Le poste de doyen ne sera pas ouvert à des professeurs de l’extérieur de l’UQAM ou qui n’exercent pas le métier, précise la doyenne de l’École des sciences de la gestion, Ginette Legault. «Ça a été dit et redit et écrit à plusieurs reprises, martèle-t-elle. Les doyens sont issus du corps professoral et redevables envers leur Conseil académique facultaire. Il n’a jamais été question de changer ça. C’est une règle d’or. Les doyens sont d’abord des professeurs. Et ils le seront tous dans l’âme jusqu’à la fin de leurs jours.»
Le troisième vice-président du SPUQ, Jean-Marie Lafortune, croit plutôt que la désyndicalisation du poste de doyen implique un déséquilibre au sein des instances de l’UQAM. «Des doyens à la fois représentants de l’employeur et représentants des membres de la faculté qui les ont élus, ce n’est pas possible», affirme-t-il. Il craint aussi que l’UQAM veuille désyndicaliser les postes de vice-doyens et de directeurs de faculté. Une inquiétude que le vice-recteur à la vie académique, Robert Proulx, juge non fondée. «Le juge a statué que les doyens devaient être retirés de l’unité d’accréditation pour la durée de leur mandat. Quels seront les impacts sur une restructuration éventuelle? Pour l’instant, il n’a été question que des doyens.»

Retour dans le passé

Dans le document qu’il a déposé le 13 octobre dernier, le juge Alain Turcotte s’appuie notamment sur l’historique syndical de l’UQAM pour démontrer que les doyens n’auraient jamais dû être représentés par le SPUQ. En effet, une décision du Tribunal du travail stipulait en 1971 que le Syndicat des professeurs représentait «tous les professeurs à plein temps et à mi-temps à l’exception de ceux rémunérés sur une base horaire et forfaitaire et des doyens». Ce libellé, selon l’article 212 du jugement, «n’a pas été consigné correctement dans le dossier d’accréditation du SPUQ». Par conséquent, le fait que les doyens soient représentés par le syndicat est une erreur qui persiste depuis 39 ans. Pour le troisième vice-président du syndicat, Jean-Marie Lafortune, le juge va bien plus loin que la direction le souhaitait. «On comprend son empressement à corriger les erreurs historiques, explique-t-il. Le juge erre, juridiquement parlant, puisqu’il assoit sa décision sur une ambiguïté.» En effet, selon Jean-Marie Lafortune, le poste de doyen avant la formation des facultés en 1998 correspondait à un poste de vice-recteur. Depuis 1998, les tâches de doyens et de vice-recteurs sont clairement séparées. À son avis, cette confusion offre la possibilité de contester la décision. «Le juge a voulu corriger une situation qui n’était pas l’objet de la requête. Son jugement est hors de propos.» Le SPUQ demandera une révision du jugement à la CRT. Si la demande est acceptée, trois commissaires se pencheront sur la décision du juge Alain Turcotte. La cause pourrait être entendue en janvier 2011. Si elle est refusée, le SPUQ pourrait porter la cause devant la Cour supérieure du Québec. 

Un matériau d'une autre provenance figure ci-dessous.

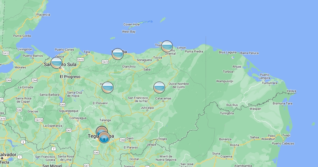318x167 pixels.
Task: Select the El Progreso city label
Action: (70, 77)
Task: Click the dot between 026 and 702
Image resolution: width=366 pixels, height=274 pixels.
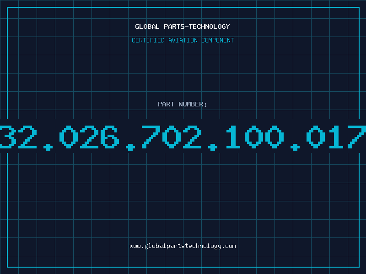Action: pyautogui.click(x=130, y=147)
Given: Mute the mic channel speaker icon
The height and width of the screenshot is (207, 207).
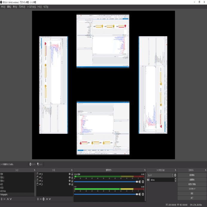Looking at the screenshot, I should click(140, 194).
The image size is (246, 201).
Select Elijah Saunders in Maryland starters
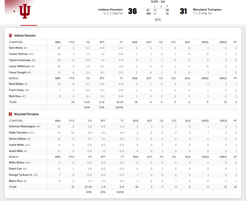(18, 132)
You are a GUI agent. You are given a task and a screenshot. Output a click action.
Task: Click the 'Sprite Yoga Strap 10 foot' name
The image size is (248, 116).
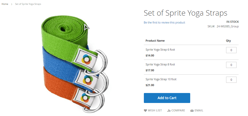click(161, 79)
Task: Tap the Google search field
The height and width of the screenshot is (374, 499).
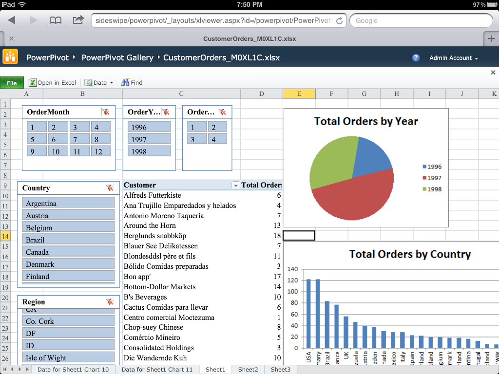Action: click(421, 20)
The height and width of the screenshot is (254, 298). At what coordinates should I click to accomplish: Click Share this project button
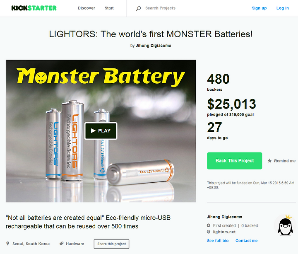point(112,244)
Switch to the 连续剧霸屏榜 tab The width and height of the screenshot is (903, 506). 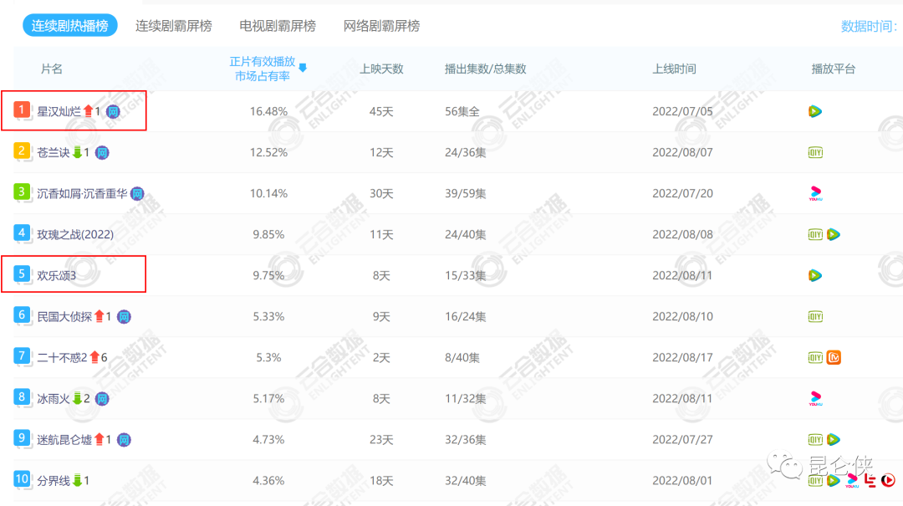174,26
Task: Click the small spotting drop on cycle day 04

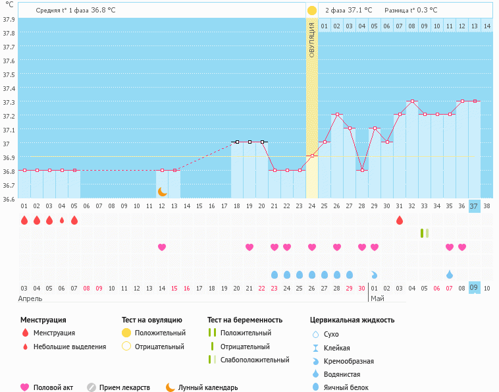Action: (62, 221)
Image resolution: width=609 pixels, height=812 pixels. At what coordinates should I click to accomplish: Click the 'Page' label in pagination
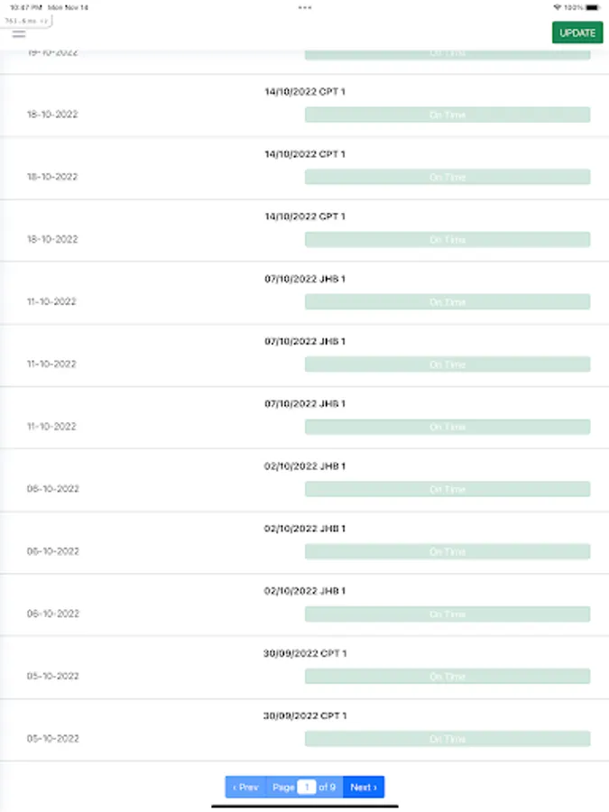pyautogui.click(x=283, y=787)
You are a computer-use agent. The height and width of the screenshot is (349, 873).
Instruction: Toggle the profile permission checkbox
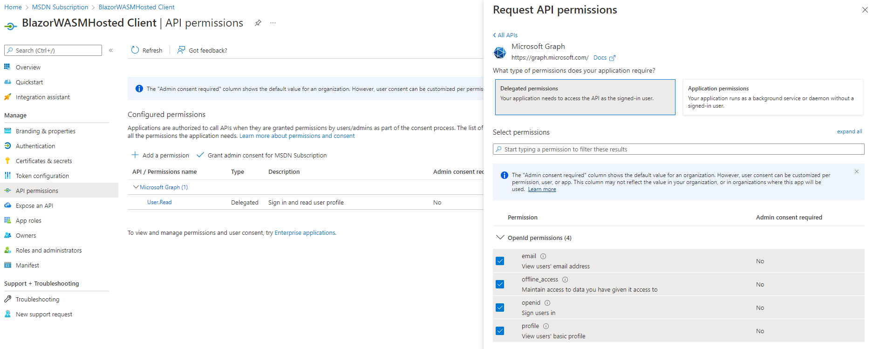tap(500, 331)
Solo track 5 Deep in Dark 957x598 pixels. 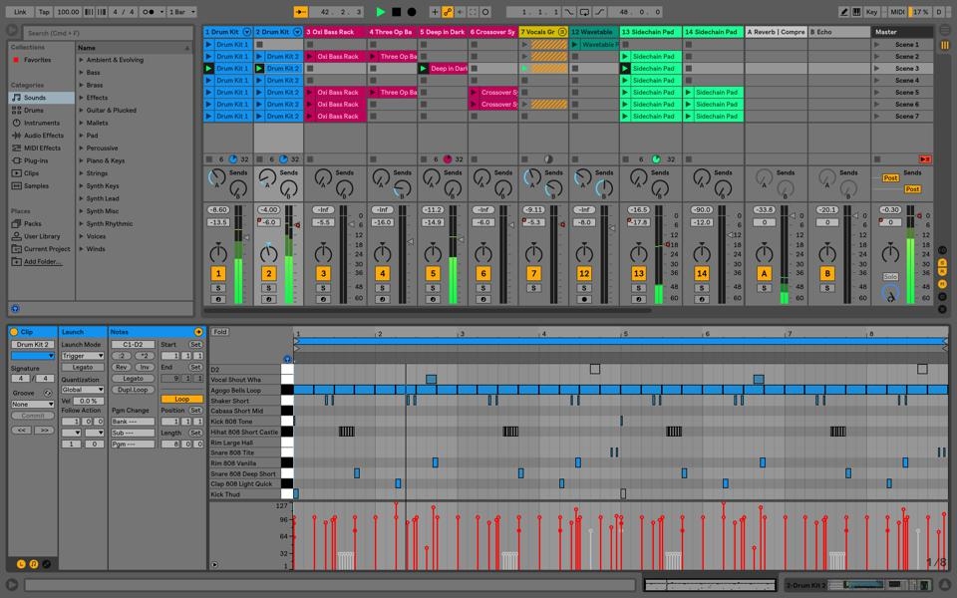(x=432, y=288)
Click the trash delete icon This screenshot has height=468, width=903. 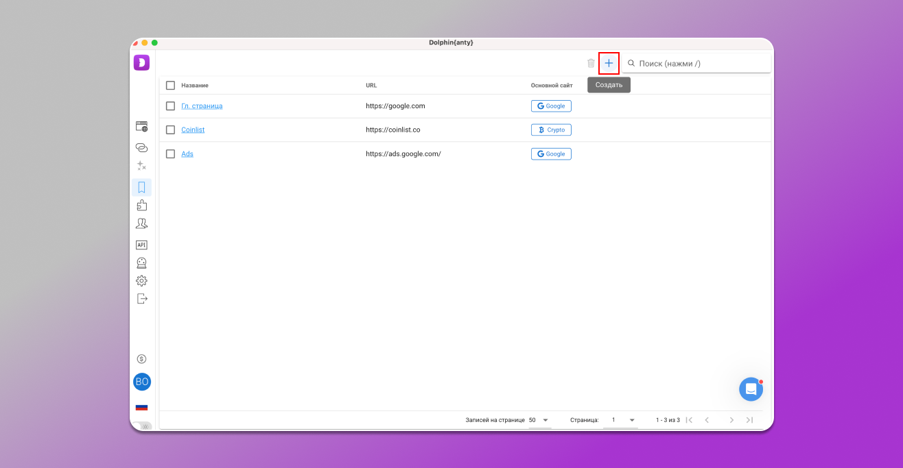[x=591, y=63]
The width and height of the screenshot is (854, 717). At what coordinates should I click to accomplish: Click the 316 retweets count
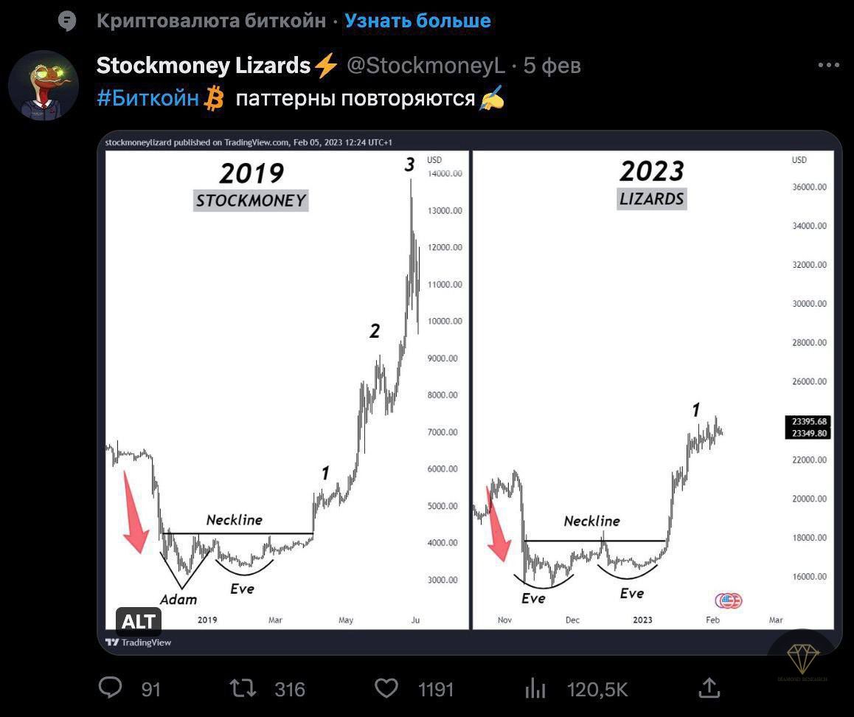[290, 689]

En plus de l’appel du jugement, le Syndicat des professeurs place ses espoirs dans l’arbitrage d’un grief qu’il a déposé à la suite de la dissolution du Comité d’étude sur les doyens. Ce grief stipule que l’Université a agi illégalement en mettant un terme à ses travaux. Une décision en faveur du syndicat pourrait obliger l’UQAM à tout reprendre à zéro. Après avoir rencontré les deux parties en octobre, l’arbitre doit entendre les plaidoyers des avocats au début de l’année 2011. Le SPUQ va aussi de l’avant avec la tenue de deux plénières durant lesquelles les professeurs débattront des rôles, responsabilités et pouvoirs des doyens. Par la suite, une Assemblée générale se tiendra le 13 décembre afin que les membres se prononcent clairement sur la question.